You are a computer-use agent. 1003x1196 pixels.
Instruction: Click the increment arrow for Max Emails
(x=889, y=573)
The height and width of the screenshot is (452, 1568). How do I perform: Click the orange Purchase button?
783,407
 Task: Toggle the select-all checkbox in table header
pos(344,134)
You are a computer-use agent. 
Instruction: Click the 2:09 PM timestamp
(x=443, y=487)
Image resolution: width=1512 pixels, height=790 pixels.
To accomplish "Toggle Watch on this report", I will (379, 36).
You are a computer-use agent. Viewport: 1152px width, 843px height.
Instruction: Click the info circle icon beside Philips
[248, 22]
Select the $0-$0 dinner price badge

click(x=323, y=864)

### [Description of the task]
Return every line above exactly.

### [Expected answer]
You are a computer-use agent. 1003x1196 pixels.
Instruction: Click the increment arrow for Max Emails
(x=889, y=573)
The height and width of the screenshot is (452, 1568). How do I perform: Click the orange Purchase button?
783,407
 Task: Toggle the select-all checkbox in table header
pos(344,134)
You are a computer-use agent. 
Instruction: Click the 2:09 PM timestamp
(x=443, y=487)
Image resolution: width=1512 pixels, height=790 pixels.
To accomplish "Toggle Watch on this report", I will (379, 36).
You are a computer-use agent. Viewport: 1152px width, 843px height.
Instruction: Click the info circle icon beside Philips
[248, 22]
Select the $0-$0 dinner price badge

click(x=323, y=864)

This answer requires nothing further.